Gorillas told Supermarkt blog that there was no strike at all. In an email to Motherboard, Gorillas claimed that it became aware of “these objections” as they were beginning to close down operations and that “the timing of these objections coincided with our decision to close until the bad weather had passed.”
It’s important to note that most of the riders Motherboard spoke to said they felt working at Gorillas was a far better option than working for competitors like Deliveroo, but some thought the comparison sets a low bar.
In Germany, apps like Gorillas are one of the few places where non-German speakers can find low-level work. The majority of riders, the sources Motherboard spoke to said, come from outside Germany and there is apparently a running joke that Gorillas’ national language should be Spanish.
Given this, riders reported that many employees were not informed about local labor regulations. Six riders accused Gorillas of exploiting this lack of knowledge in some cases, and of doing little unless riders actively exercised their rights.
“After one late-night shift I was absolutely exhausted but was scheduled for a shift early the next morning,” one rider whose first language was Spanish said. “Under German law, you have to have at least 11 hours between shifts, but I wasn’t aware of that. I was preparing to get up and work the next morning until a coworker of mine told me about this rule. If he hadn't told me I would’ve had no idea and gone to work.”
Riders report difficulties when reaching out to Gorillas for help. While the company has a dedicated email account for rider support, all the riders Motherboard spoke to said that the account is often unhelpful, slow to respond, or in some cases entirely unresponsive (this is also a running joke on the gorillasriderslife Instagram account).
One area where this becomes problematic is payment. Hours can go missing or unpaid, three riders claimed. In one internal message sent to riders in May seen by Motherboard, Gorillas acknowledged that “some of you [riders] might have experienced payroll issues recently” and guaranteed that “any discrepancies in this month's payroll will be compensated in the next payroll.”
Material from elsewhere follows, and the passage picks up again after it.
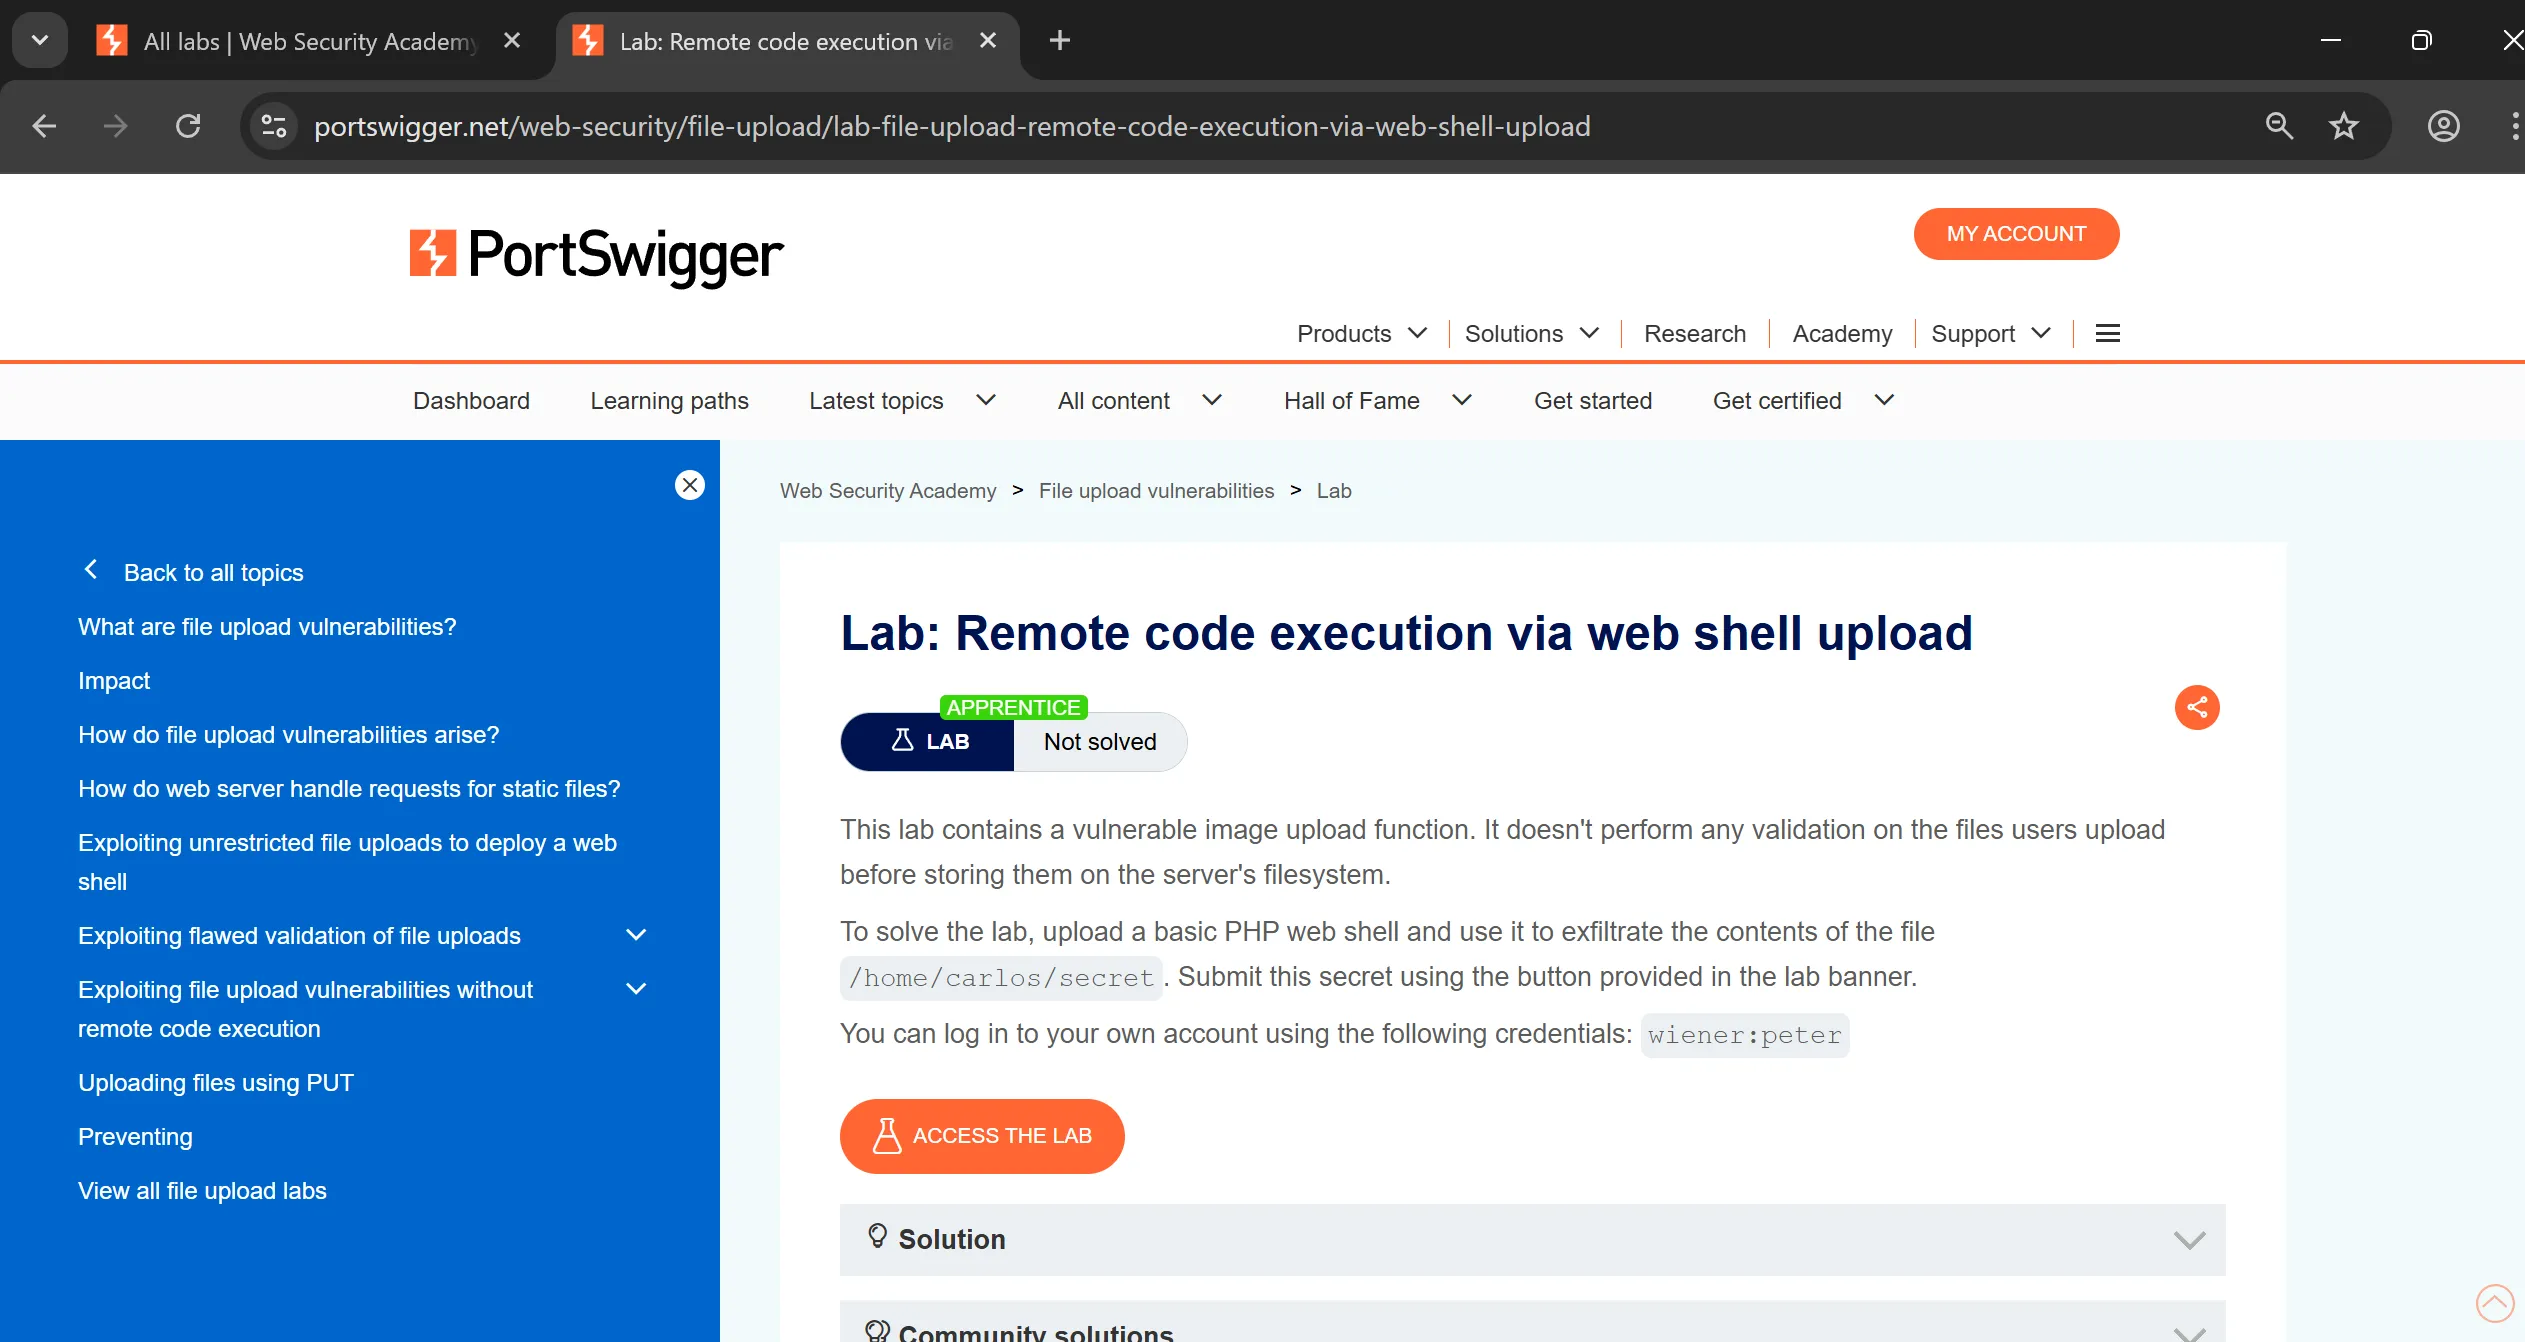This screenshot has width=2525, height=1342.
Task: Bookmark this page with star icon
Action: [x=2343, y=126]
In an email to Motherboard, Gorillas blamed the missing hours on riders not using their system properly, stating that “Gorillas’ time-tracking system is our source of truth” and that “If riders don’t punch-in and out, the hours may not be correct at the end of the month.”
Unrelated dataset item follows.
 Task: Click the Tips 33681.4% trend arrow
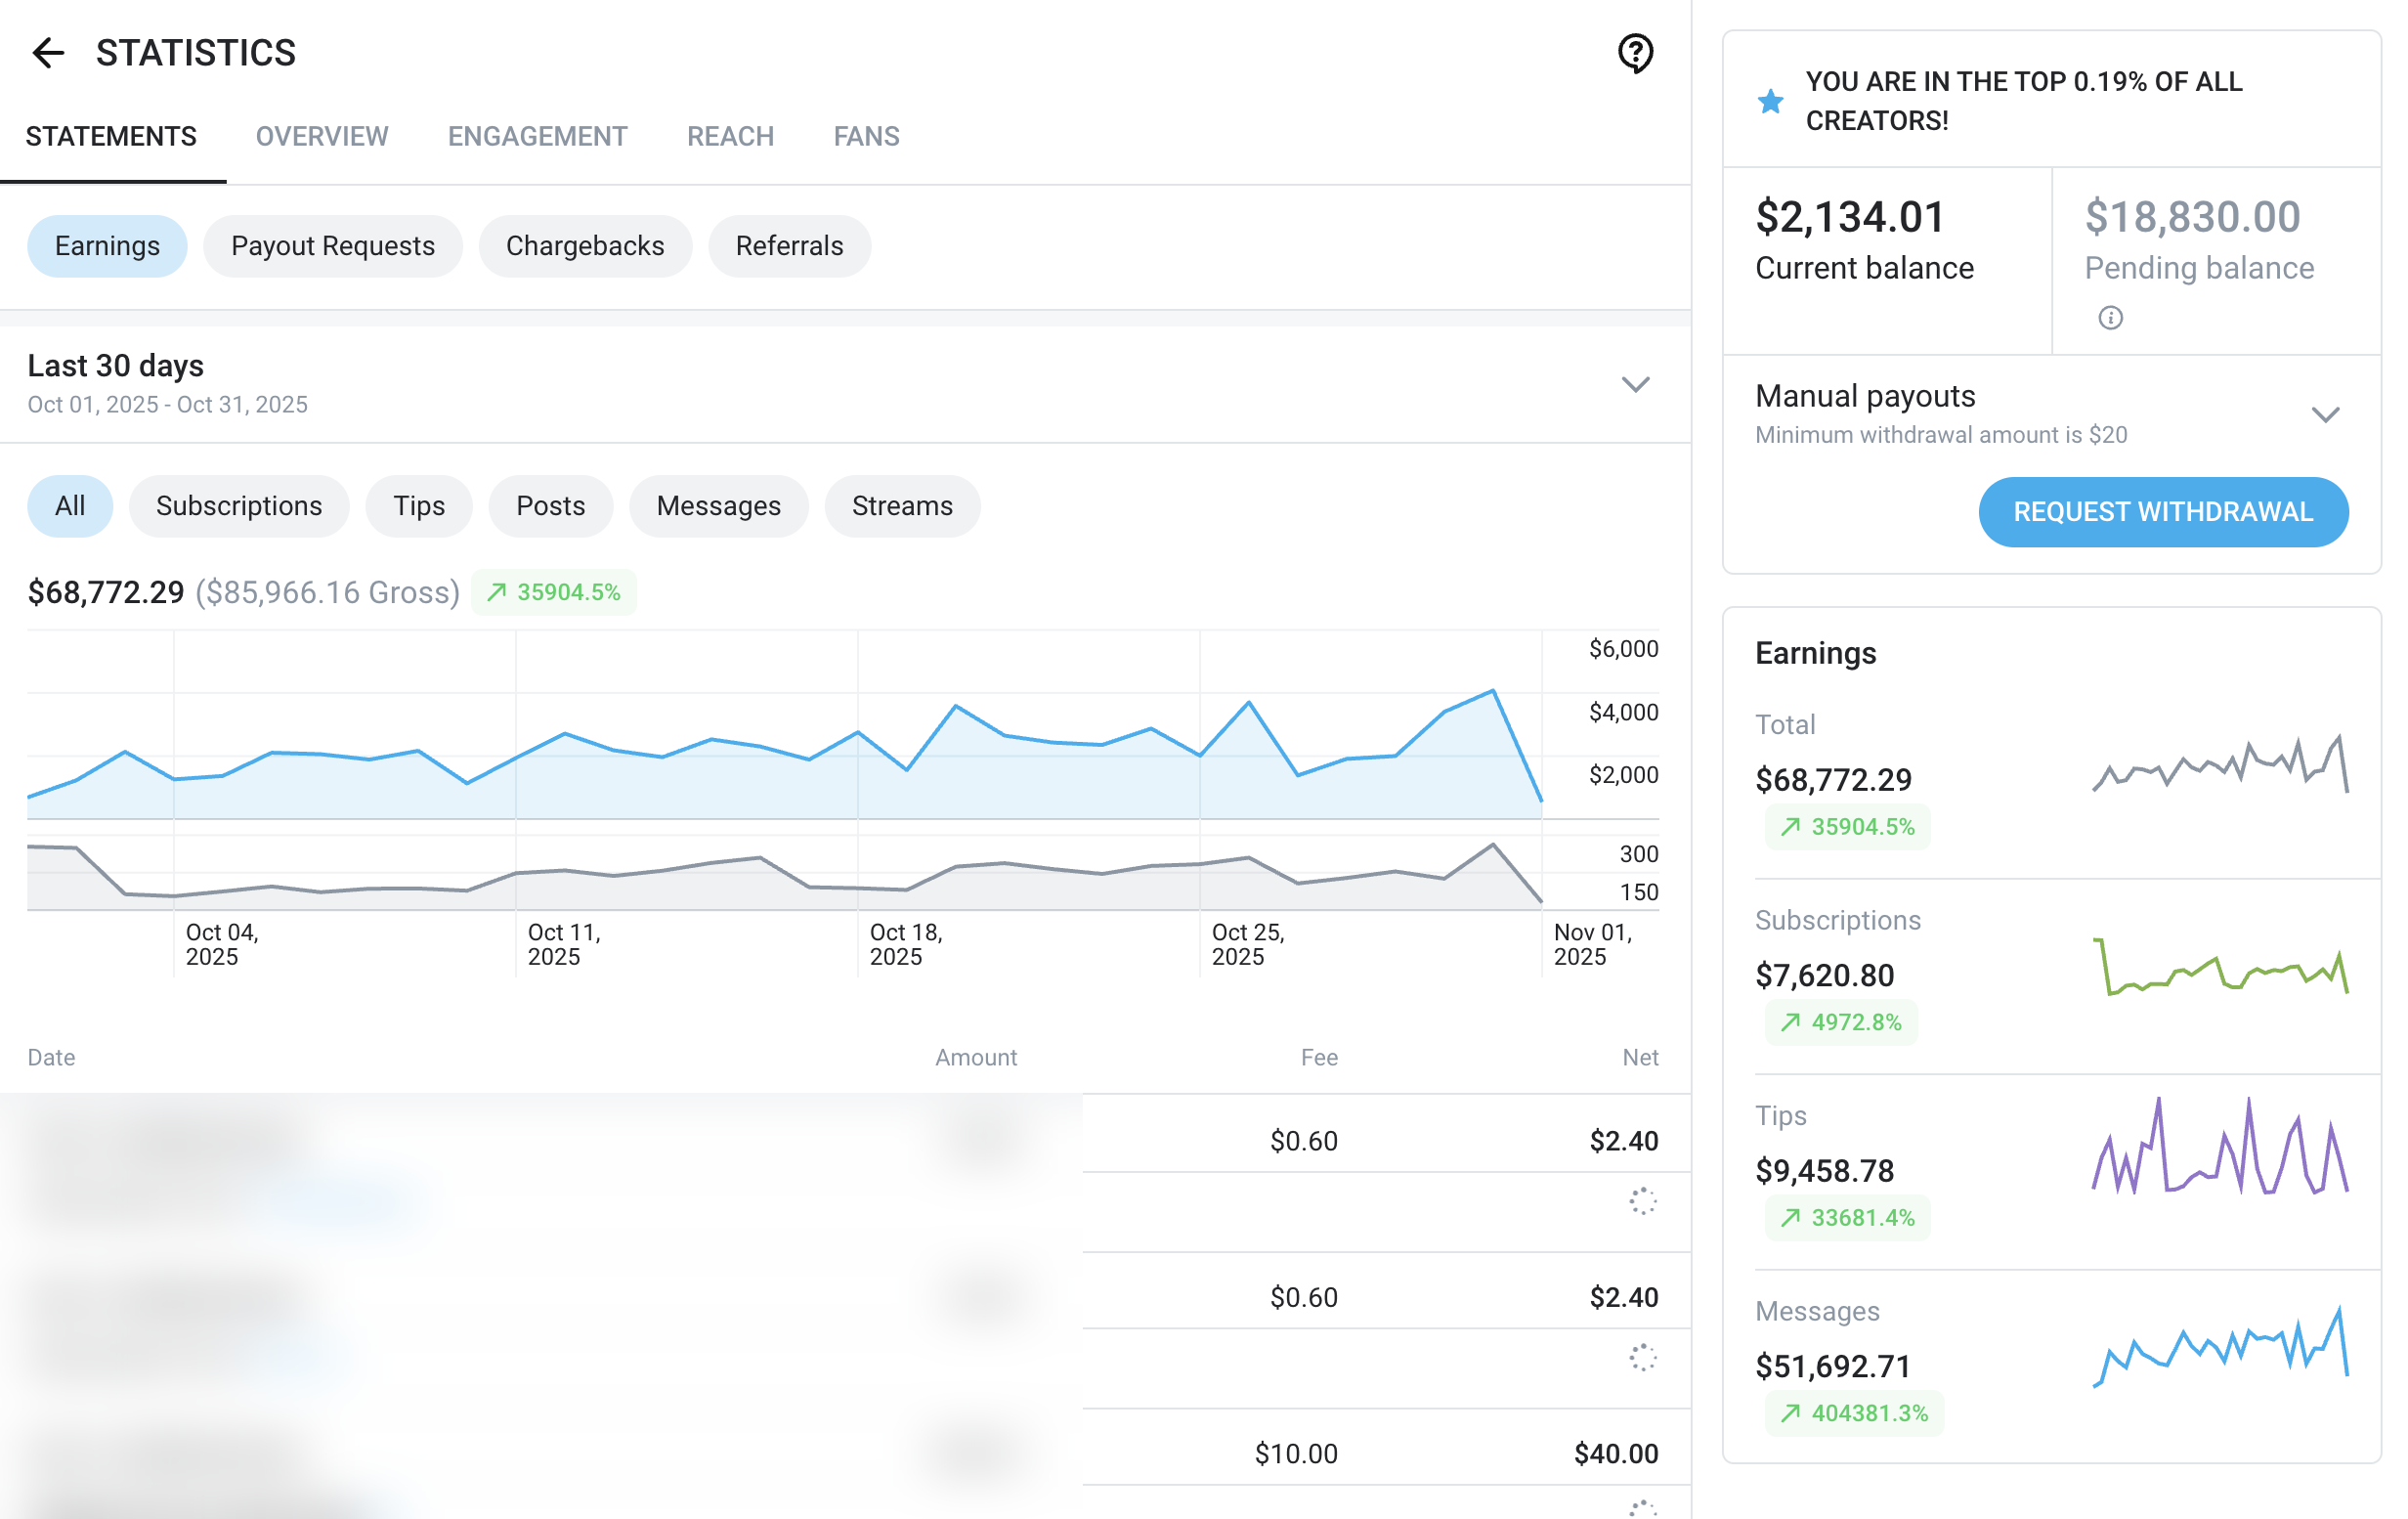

The atmosphere among coworkers is for the most part friendly, riders say, and has been a welcome relief in the social isolation that has come with the COVID-19 pandemic. However, some accused Gorillas of cultivating a laid-back atmosphere only to exploit it later.
Rather than hiring construction workers or moving companies, two riders said they and other riders had been asked to come in to help move between warehouses and build shelves for a new one. While both riders were offered their usual hourly rate, one of the two said that he has still yet to receive pay for overtime hours he worked setting up a new warehouse. Gorillas told Motherboard this only happens on “rare occasions.”
In the wake of concerns over working conditions and chaotic management, some Gorillas riders have begun organizing, forming the Gorillas Workers Collective. On June 3, a general assembly for Gorillas employees in Berlin will be held to begin the process of potentially forming a works council.
In Germany, works councils have co-determination rights when it comes to things like break times, camera surveillance, and safety arrangements.
In forming a work council, riders hope to create a more equitable space for each other, and future riders as Gorillas expands.
“I do actually care about the company,” one rider who was involved in the organization effort said. “I just want conditions improved. I don’t want to be exploited.”
“I care about my coworkers deeply,” he continued. “We’re all in this together and we have to stick together. Otherwise nobody will listen to us.”